--- Work order ---
Could you restate word for word the lines running from the one with "Where should I" to the end of the data, both ends included, but without pictures?

(Dataset records)
+--
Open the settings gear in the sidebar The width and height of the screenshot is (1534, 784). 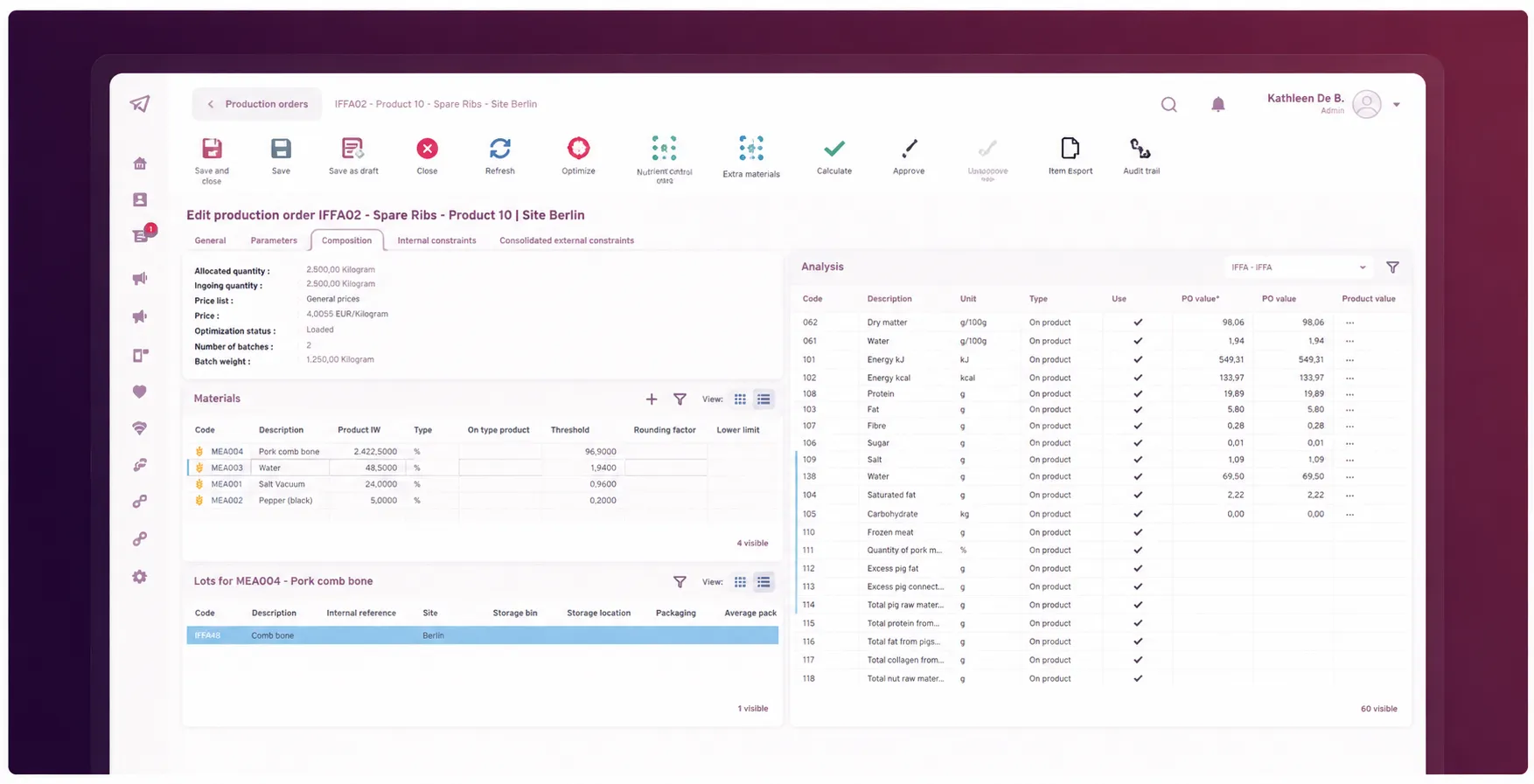(140, 577)
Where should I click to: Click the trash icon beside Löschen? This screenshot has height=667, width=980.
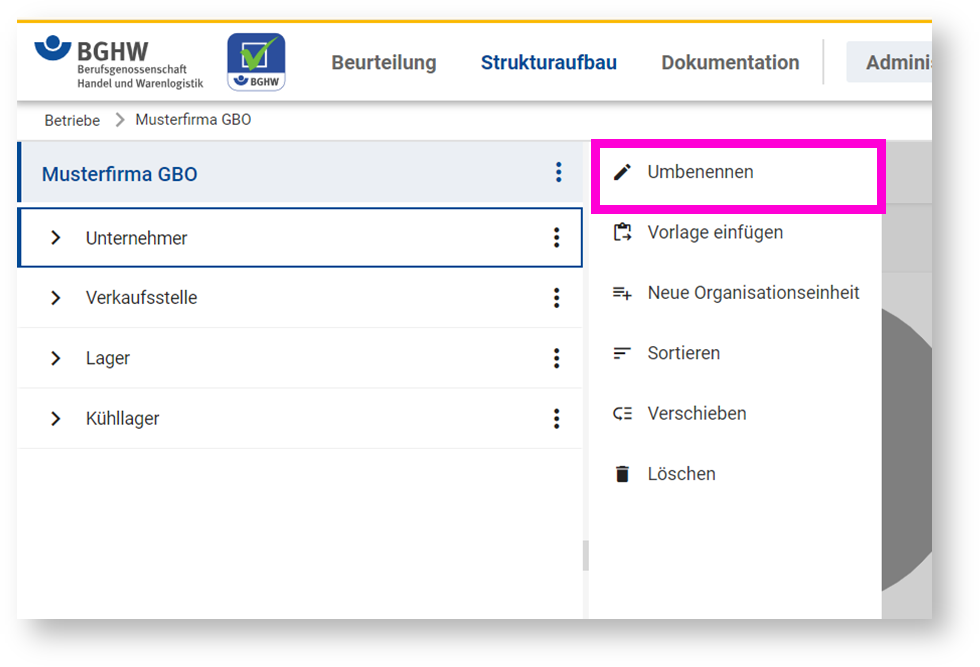coord(622,474)
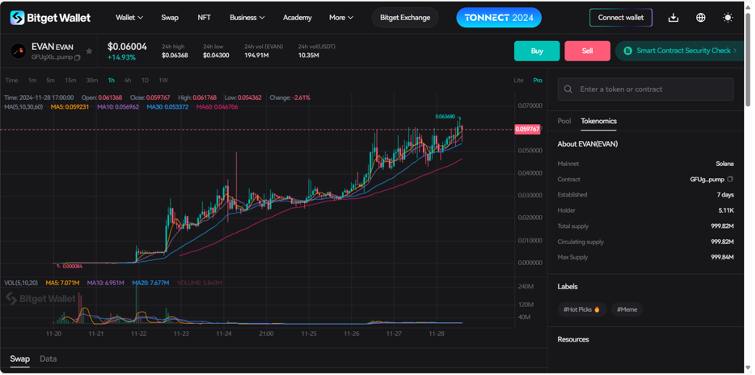
Task: Copy the GFUgXb..pump token address
Action: point(78,57)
+--
--- Exercise result ---
Where should I click to: Click the trash icon beside Löschen? This screenshot has height=667, width=980.
coord(622,474)
Task: Copy the GFUgXb..pump token address
Action: point(78,57)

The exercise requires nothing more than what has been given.